Items

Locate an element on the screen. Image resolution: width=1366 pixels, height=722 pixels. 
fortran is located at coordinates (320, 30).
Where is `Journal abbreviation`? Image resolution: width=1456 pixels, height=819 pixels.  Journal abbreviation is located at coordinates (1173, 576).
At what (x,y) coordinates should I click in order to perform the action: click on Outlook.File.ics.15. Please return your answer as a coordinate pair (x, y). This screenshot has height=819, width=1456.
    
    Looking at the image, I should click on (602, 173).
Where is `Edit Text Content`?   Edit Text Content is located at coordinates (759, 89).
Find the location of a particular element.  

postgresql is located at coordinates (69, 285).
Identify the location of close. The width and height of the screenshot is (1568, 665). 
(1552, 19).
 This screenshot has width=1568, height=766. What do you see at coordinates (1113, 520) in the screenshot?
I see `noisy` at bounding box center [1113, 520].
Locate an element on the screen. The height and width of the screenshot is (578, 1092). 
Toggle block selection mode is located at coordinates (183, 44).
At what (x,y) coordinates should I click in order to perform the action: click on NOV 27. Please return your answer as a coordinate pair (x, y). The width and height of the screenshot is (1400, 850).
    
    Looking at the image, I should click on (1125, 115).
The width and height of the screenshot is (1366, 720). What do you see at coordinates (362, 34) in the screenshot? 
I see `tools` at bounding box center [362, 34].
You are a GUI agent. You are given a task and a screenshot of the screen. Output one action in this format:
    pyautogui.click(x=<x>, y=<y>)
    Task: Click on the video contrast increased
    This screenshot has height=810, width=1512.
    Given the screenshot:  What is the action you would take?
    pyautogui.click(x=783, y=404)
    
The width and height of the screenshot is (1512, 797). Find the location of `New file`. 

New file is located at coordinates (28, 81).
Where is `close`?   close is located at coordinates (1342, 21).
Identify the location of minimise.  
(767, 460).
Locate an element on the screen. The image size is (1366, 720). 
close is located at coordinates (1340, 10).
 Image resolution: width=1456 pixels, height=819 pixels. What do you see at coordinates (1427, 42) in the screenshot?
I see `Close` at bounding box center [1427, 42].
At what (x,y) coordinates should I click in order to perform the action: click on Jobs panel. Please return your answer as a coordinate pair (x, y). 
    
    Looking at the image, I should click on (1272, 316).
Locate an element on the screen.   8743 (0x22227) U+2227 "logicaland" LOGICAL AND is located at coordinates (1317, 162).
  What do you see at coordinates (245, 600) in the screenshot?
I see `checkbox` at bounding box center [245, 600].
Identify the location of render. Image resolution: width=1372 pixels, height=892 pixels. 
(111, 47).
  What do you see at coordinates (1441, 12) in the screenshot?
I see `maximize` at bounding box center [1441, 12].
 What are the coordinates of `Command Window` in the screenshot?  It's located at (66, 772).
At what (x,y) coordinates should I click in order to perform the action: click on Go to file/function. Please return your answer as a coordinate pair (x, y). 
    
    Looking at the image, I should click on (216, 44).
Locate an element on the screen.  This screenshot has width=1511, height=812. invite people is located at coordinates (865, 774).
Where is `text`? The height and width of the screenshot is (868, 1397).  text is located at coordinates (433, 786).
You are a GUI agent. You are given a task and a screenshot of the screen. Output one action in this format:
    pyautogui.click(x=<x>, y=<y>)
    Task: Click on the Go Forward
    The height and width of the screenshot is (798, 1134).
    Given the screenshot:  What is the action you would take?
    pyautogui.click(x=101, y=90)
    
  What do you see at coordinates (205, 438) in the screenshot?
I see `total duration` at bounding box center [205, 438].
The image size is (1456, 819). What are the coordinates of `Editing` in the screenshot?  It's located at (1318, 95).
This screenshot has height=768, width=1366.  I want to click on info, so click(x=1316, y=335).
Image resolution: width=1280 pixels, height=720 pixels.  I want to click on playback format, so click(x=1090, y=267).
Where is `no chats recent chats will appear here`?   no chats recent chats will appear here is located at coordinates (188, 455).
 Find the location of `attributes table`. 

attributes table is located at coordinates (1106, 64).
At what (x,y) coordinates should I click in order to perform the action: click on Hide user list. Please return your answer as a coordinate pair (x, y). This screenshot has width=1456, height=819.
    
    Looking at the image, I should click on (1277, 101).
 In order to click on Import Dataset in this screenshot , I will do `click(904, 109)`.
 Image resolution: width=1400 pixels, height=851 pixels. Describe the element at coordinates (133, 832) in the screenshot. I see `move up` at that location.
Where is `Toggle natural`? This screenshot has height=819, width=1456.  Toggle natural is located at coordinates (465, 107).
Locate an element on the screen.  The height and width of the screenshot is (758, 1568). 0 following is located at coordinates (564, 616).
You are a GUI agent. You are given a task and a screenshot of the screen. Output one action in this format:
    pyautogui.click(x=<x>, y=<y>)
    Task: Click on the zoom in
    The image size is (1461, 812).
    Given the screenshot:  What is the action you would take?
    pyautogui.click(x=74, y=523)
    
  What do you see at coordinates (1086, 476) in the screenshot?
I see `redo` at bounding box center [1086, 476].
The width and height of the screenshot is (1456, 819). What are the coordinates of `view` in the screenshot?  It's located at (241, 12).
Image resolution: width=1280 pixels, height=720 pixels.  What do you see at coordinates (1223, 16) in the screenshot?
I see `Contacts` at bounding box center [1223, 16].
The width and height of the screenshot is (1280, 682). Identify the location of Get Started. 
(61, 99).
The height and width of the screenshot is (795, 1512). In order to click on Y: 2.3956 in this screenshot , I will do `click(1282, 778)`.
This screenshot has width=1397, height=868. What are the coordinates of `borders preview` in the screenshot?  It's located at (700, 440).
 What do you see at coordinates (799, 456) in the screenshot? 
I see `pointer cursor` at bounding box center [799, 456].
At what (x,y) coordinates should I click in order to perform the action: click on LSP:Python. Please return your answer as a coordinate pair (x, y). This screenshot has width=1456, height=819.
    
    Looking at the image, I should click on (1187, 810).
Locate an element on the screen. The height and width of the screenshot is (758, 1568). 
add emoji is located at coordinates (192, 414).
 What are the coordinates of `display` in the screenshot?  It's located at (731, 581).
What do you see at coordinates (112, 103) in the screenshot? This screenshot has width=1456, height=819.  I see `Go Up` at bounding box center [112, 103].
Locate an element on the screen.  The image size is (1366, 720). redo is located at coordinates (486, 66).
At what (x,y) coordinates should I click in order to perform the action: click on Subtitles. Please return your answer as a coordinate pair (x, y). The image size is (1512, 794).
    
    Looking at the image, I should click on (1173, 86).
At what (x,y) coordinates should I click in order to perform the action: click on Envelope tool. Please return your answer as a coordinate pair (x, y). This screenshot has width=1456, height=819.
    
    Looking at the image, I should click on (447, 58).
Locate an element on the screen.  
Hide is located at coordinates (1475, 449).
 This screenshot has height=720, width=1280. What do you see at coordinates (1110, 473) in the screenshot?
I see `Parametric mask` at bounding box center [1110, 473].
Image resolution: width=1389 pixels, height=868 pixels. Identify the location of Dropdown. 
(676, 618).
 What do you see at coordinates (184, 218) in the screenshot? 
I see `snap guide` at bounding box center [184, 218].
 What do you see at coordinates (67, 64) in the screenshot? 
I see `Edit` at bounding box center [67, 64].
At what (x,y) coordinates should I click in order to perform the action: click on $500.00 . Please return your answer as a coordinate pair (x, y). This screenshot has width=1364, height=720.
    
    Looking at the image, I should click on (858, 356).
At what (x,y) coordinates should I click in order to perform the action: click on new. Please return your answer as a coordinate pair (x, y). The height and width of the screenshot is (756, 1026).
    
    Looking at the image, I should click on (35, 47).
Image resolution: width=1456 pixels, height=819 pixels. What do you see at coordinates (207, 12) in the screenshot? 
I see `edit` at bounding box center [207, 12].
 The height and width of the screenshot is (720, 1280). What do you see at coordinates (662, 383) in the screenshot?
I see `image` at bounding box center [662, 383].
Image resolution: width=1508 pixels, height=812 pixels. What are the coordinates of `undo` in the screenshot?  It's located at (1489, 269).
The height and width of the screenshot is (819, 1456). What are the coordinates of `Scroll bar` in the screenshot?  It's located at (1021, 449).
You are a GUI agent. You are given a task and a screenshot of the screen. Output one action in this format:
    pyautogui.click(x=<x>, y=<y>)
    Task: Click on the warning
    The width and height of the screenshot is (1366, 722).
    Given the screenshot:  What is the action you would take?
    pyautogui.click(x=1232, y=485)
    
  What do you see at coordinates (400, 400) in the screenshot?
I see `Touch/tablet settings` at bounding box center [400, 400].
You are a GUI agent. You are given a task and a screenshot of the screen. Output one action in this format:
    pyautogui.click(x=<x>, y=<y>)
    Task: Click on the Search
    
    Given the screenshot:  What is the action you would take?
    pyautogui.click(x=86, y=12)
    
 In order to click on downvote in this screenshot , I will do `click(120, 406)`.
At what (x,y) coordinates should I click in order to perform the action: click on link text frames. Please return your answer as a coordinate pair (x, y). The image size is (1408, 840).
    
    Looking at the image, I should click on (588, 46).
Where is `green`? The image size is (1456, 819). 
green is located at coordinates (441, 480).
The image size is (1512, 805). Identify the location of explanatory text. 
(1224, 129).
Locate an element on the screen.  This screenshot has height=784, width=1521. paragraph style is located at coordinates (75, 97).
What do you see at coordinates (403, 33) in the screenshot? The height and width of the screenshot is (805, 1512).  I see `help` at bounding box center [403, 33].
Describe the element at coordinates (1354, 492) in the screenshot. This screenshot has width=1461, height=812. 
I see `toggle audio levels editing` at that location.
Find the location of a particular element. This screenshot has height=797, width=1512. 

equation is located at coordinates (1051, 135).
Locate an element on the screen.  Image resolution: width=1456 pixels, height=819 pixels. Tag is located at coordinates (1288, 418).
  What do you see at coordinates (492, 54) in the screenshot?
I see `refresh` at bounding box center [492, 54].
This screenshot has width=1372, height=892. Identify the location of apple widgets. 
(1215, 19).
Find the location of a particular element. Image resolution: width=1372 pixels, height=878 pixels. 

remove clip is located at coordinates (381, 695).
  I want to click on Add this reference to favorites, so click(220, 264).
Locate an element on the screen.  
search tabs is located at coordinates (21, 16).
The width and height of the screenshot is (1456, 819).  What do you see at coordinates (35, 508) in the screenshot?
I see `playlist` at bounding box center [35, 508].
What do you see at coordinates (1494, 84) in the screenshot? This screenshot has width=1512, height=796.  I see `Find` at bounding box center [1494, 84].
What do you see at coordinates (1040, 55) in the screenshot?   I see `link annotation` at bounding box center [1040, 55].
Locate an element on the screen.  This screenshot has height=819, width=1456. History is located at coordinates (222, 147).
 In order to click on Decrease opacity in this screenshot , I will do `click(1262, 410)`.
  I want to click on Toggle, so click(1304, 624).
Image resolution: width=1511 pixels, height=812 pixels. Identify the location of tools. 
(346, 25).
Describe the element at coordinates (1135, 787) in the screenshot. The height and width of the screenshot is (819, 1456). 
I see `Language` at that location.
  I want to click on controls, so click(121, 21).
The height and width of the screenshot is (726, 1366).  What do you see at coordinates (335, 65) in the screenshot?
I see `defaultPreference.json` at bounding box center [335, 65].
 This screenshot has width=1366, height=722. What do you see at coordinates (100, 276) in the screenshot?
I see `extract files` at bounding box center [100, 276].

What to do
Please change "Identify the location of" to "Find the position of" in the part of the listing that opens with the line containing "is (1400, 850)." and closes with the line containing "at (66, 772).", and give only those lines with everything else unchanged.

Answer to this task
At what (x,y) coordinates should I click in order to perform the action: click on NOV 27. Please return your answer as a coordinate pair (x, y). The width and height of the screenshot is (1400, 850).
    
    Looking at the image, I should click on (1125, 115).
The width and height of the screenshot is (1366, 720). What do you see at coordinates (362, 34) in the screenshot? 
I see `tools` at bounding box center [362, 34].
You are a GUI agent. You are given a task and a screenshot of the screen. Output one action in this format:
    pyautogui.click(x=<x>, y=<y>)
    Task: Click on the video contrast increased
    This screenshot has height=810, width=1512.
    Given the screenshot:  What is the action you would take?
    pyautogui.click(x=783, y=404)
    
The width and height of the screenshot is (1512, 797). Find the location of `New file`. 

New file is located at coordinates (28, 81).
Where is `close`?   close is located at coordinates (1342, 21).
Find the position of minimise.  
(767, 460).
Locate an element on the screen. The image size is (1366, 720). 
close is located at coordinates (1340, 10).
 Image resolution: width=1456 pixels, height=819 pixels. What do you see at coordinates (1427, 42) in the screenshot?
I see `Close` at bounding box center [1427, 42].
At what (x,y) coordinates should I click in order to perform the action: click on Jobs panel. Please return your answer as a coordinate pair (x, y). 
    
    Looking at the image, I should click on (1272, 316).
Locate an element on the screen.   8743 (0x22227) U+2227 "logicaland" LOGICAL AND is located at coordinates (1317, 162).
  What do you see at coordinates (245, 600) in the screenshot?
I see `checkbox` at bounding box center [245, 600].
Find the position of render. Image resolution: width=1372 pixels, height=892 pixels. 
(111, 47).
  What do you see at coordinates (1441, 12) in the screenshot?
I see `maximize` at bounding box center [1441, 12].
 What are the coordinates of `Command Window` in the screenshot?  It's located at (66, 772).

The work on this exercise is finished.